SET TASKS:
1. Set down everything from "CX professionals employ" down to "Detractors as possible." in the customer experience article below, word for word.
2. Take the article on customer experience and survey scores below further, writing on from its final sentence.

** start PAGE **

Customer Experience: Moving Beyond Survey Scores

Customer experience (CX) professionals love survey scores. After all, what could tell you more about the customer experience than their own words and evaluations? Survey scores offer numerical evaluations, text analytics, and score trending over time, which makes them, hopefully, meaningful.

The Net Promoter Score (NPS) survey question explained

CX professionals employ the Net Promoter Score (NPS). The NPS is based off the question, "Would you recommend this product to a friend?" The NPS answer is a numeric response ranging from a 0 (no recommendation) to a 10 (strong recommendation). In the NPS world, a 9 or 10 score is a Promoter; a 7 or 8 score is a Neutral; and a 0 to 6 score is a Detractor. All companies want as many Promoters and as few Neutrals and Detractors as possible.

The score element of the NPS is calculated as follows: % of Promoters minus % of Detractors = Net Promoter Score (NPS). Therefore, 30% Promoters minus 10% Detractors equals an NPS of 20. The NPS score can range from a +100, to a -100 (a very, very undesirable product or service). Apple is usually in the high 80s, for example.

Survey scores and NPS have taken over the world of business executives because high NPS scores are strongly linked to superior business outcomes. Companies tout their survey and NPS scores across the pages of websites, corporate reports, and earnings statements as a central measure of their company's value to customers. For a company, the sole focus of high survey scores and high NPS scores is potentially misleading both for a company's executives and for a company to deliver a better customer experience. Even if a company has a high NPS, it means the company's journey is far from complete, and that it still must continue striving to deliver even higher levels of meaningful customer interactions.

Customer survey scores can be misleading with small sample sizes, low return rates, or poor survey design

Customer survey scores are an indicator for the delivered customer experience, but they are also potentially highly misleading. If a company has a high NPS score, but very few customers respond to the survey, the company has a problem because the NPS score may not truly reflect customer opinions. NPS surveys must have a high response rate of similar customer segments over time (6 months or more) to be truly meaningful. Survey scores also must reflect the full breadth of different customer segments an organization serves. If a company hears a lot from one segment and nothing from another, then they have a blind spot in their survey architecture. To be truly meaningful, NPS surveys need high response rates and equal response rates from all customer categories.

Customer experience seeks to build customer loyalty with high satisfaction

A more telling metric for business professionals than NPS is customer loyalty. The customer loyalty metric is simple: How many years has the customer been a customer? Customer loyalty is an amazing CX metric because keeping customers is one of the most essential business functions. Customers who are customers for years spend more, adopt more new products, grow more, and offer the best advice for how your business needs to change. Tracking customer loyalty will take the business down the path of churn reduction, preventing customers from leaving and ensuring new customers remain. Reducing churn and ensuring that new customers stay are vital CX initiatives. Finding customers who are loyal and who have a high NPS will provide critical insights about what the company needs to change to be more effective.

** end PAGE **
** start DATA SEGMENT **

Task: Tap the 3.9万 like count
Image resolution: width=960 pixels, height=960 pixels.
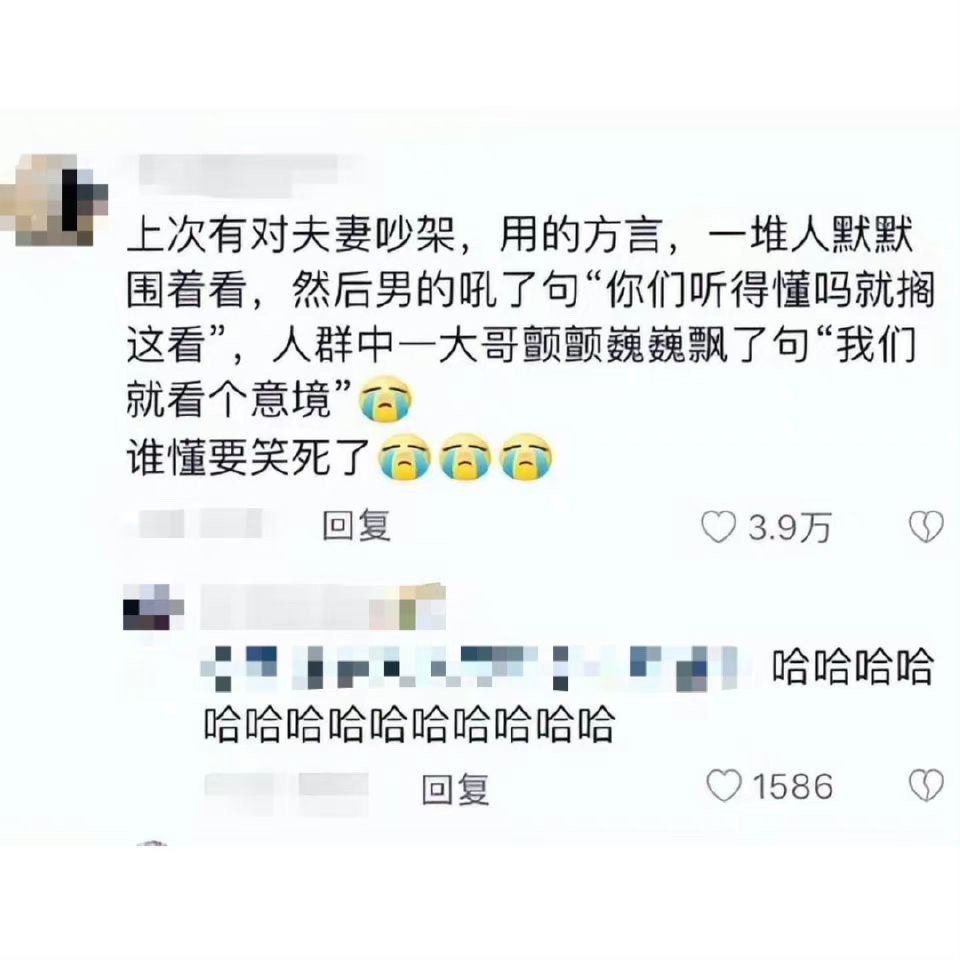Action: click(x=790, y=528)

** end DATA SEGMENT **

WRITTEN RESPONSES:
1.
CX professionals employ the Net Promoter Score (NPS). The NPS is based off the question, "Would you recommend this product to a friend?" The NPS answer is a numeric response ranging from a 0 (no recommendation) to a 10 (strong recommendation). In the NPS world, a 9 or 10 score is a Promoter; a 7 or 8 score is a Neutral; and a 0 to 6 score is a Detractor. All companies want as many Promoters and as few Neutrals and Detractors as possible.

2.
Customer experience seeks efficient, effective, and low effort customer interactions

Another evaluation difficult to quantify through surveys is how difficult is it for a customer to interact with the business. The overall goal is to determine how fast and how effectively customers can do what they need to do with your company. Business professionals must look at abandoned form rates, dropped customer service calls, low website return rates, and mobile app deletion rates as key indicators that the company may be hard to do business with for the customer. A company must have the goal of making it fast, effective, and efficient for customers to do what they want to do. To achieve a more efficient customer experience, some current metrics, such as time on your website, may need to change because you don't want a customer there a long time - you want them to accomplish what they want quickly and then return more frequently to repurchase.

Cx employs analytics to offer solutions based on customer demonstrated preferences

Businesses love mobile apps, website design, and other features their customers can use to gather information, request information, find contacts, and purchase products. However, the future of CX design must be in reaching out to customers so they do not even need to come to your website. A business's digital and physical presence exists to help meet a customer's need, but a business that proactively interacts with a customer or a future customer based on their analyzed needs and preferences delivers a superior customer interaction because it is much lower effort for the customer. I am a customer from an outdoor company that I love but I rarely buy anything because of high prices. In addition, I never visit their website through the year. Twice a year, the company proactively contacts me with the link to their "Annual Sale" web page. And I almost always buy something on sale. This must be the future of CX interactions based on customer preferences, analytics, and proactive outreach to meet customers based on their distinct preferences.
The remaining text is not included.